━━━ DATA UNDER STUDY

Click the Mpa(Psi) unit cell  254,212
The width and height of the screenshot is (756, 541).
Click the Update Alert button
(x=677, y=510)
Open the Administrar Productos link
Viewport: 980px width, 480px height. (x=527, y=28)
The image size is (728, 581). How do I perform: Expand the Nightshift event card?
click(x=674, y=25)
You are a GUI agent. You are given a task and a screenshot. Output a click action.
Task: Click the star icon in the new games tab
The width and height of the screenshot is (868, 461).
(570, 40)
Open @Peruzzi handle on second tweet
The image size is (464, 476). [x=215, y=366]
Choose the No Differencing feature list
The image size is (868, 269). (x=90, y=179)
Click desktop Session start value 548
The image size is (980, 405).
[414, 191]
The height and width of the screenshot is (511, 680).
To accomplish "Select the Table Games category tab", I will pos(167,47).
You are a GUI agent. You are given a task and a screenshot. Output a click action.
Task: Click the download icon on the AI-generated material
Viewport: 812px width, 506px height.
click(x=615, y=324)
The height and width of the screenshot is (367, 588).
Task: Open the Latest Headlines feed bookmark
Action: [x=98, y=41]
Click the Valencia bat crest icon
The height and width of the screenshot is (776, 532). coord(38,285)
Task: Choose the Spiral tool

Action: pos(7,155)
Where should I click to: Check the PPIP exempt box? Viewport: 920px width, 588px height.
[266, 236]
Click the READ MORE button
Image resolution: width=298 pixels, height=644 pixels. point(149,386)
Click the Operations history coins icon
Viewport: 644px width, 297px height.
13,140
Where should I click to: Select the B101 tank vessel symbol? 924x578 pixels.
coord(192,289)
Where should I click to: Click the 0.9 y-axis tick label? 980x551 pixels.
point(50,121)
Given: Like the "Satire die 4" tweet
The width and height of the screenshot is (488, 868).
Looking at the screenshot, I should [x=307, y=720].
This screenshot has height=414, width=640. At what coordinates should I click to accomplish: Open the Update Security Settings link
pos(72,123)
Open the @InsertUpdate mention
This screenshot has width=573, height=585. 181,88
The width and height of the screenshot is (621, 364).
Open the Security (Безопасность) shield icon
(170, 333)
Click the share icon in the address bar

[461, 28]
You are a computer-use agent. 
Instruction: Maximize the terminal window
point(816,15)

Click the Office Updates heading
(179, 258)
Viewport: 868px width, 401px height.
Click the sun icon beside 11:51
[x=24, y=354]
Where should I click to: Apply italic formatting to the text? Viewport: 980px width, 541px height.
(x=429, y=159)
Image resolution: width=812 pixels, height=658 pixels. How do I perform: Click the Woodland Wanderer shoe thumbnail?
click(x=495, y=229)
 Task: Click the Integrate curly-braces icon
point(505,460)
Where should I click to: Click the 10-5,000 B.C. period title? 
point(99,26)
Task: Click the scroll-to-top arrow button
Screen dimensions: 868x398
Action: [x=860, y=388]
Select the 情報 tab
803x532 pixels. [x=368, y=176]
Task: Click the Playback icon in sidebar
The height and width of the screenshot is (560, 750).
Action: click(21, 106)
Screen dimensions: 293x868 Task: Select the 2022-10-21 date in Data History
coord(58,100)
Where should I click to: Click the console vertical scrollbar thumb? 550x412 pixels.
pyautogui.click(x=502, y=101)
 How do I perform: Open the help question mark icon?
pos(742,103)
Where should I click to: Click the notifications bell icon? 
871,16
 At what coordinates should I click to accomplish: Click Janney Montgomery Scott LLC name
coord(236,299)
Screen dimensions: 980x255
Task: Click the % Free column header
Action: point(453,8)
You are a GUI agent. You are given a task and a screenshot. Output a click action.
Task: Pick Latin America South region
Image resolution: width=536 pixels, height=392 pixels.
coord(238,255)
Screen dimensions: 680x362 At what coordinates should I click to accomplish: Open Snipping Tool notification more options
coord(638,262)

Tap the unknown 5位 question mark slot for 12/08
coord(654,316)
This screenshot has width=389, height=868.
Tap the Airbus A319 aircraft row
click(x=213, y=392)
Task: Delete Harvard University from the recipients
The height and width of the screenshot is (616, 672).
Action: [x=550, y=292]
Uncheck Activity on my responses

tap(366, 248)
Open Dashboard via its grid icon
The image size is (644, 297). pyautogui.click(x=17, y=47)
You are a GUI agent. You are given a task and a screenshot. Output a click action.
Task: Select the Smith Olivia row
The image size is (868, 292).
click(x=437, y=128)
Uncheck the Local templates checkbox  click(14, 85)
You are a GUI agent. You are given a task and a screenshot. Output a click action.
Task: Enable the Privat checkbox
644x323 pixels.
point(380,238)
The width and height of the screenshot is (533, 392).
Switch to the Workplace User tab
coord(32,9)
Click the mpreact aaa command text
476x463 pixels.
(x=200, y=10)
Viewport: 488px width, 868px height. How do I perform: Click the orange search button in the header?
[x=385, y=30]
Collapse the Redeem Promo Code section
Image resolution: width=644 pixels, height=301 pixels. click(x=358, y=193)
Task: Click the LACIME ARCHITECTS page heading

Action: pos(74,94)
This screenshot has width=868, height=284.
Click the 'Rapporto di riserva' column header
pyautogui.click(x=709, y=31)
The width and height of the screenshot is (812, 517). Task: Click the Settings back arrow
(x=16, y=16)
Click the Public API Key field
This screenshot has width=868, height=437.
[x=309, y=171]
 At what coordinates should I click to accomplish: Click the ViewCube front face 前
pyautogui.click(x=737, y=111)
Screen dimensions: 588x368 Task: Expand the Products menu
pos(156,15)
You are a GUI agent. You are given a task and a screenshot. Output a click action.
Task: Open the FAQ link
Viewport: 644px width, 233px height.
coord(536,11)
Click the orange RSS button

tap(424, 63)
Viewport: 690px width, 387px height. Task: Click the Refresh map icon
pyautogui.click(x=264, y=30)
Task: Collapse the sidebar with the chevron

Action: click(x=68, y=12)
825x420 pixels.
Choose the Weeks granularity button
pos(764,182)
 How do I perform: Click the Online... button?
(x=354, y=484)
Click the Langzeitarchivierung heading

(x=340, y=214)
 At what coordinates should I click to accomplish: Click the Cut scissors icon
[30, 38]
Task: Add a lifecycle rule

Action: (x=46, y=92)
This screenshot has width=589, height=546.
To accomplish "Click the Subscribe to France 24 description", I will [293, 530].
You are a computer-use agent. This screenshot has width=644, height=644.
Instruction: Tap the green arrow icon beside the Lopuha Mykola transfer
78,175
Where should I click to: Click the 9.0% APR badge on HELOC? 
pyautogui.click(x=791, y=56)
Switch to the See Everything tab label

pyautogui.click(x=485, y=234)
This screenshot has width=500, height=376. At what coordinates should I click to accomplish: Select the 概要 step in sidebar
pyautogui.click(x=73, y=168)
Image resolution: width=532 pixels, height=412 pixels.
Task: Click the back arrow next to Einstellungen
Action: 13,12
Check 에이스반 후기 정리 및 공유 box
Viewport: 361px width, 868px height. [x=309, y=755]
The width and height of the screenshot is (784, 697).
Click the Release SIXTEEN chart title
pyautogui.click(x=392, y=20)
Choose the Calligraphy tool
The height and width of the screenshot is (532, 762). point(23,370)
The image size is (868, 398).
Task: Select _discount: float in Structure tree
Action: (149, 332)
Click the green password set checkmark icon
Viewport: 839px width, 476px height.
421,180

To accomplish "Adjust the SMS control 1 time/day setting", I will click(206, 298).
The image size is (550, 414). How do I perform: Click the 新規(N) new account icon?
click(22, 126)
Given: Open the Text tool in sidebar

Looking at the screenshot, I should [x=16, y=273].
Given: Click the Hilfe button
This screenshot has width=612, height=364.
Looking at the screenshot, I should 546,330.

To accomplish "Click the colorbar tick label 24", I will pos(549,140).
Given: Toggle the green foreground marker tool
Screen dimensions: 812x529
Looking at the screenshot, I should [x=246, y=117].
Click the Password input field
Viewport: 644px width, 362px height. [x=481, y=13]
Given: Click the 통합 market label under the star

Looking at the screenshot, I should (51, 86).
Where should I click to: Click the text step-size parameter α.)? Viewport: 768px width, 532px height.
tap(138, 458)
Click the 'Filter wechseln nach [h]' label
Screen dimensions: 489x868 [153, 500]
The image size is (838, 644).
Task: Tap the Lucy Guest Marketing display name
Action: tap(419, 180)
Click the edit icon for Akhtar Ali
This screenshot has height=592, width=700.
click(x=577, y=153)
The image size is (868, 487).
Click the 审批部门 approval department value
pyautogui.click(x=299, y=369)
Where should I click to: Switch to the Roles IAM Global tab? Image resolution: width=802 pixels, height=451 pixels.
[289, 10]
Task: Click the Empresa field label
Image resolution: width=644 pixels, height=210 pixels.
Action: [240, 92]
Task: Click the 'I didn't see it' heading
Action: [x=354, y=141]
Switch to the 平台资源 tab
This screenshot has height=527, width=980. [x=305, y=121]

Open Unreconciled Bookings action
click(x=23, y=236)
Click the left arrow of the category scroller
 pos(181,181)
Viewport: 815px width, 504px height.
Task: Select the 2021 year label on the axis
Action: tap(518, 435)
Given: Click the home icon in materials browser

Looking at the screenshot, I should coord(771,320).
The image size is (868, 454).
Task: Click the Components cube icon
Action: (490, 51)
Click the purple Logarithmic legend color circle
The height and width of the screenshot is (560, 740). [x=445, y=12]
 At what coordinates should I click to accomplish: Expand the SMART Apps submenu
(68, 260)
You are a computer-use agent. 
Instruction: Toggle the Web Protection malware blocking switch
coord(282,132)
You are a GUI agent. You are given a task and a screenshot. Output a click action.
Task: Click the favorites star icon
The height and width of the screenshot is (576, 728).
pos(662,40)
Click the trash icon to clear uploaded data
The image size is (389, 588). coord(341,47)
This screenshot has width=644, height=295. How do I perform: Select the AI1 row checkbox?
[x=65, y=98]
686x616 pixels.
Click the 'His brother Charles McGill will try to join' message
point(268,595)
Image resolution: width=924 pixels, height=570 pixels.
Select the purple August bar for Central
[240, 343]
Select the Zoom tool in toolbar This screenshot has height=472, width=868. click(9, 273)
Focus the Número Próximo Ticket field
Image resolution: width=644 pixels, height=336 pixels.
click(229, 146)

━━━━━━

● **WHAT YOU ARE ASKED TO DO**
Would you please repeat exactly the lines above, starting at the line with "This screenshot has width=612, height=364." and stopping at the line with "The image size is (868, 487).", both included?

● **RESULT OF THE EXERCISE**
This screenshot has width=612, height=364.
Looking at the screenshot, I should 546,330.

To accomplish "Click the colorbar tick label 24", I will pos(549,140).
Given: Toggle the green foreground marker tool
Screen dimensions: 812x529
Looking at the screenshot, I should [x=246, y=117].
Click the Password input field
Viewport: 644px width, 362px height. [x=481, y=13]
Given: Click the 통합 market label under the star

Looking at the screenshot, I should (51, 86).
Where should I click to: Click the text step-size parameter α.)? Viewport: 768px width, 532px height.
tap(138, 458)
Click the 'Filter wechseln nach [h]' label
Screen dimensions: 489x868 [153, 500]
The image size is (838, 644).
Task: Tap the Lucy Guest Marketing display name
Action: tap(419, 180)
Click the edit icon for Akhtar Ali
This screenshot has height=592, width=700.
click(x=577, y=153)
The image size is (868, 487).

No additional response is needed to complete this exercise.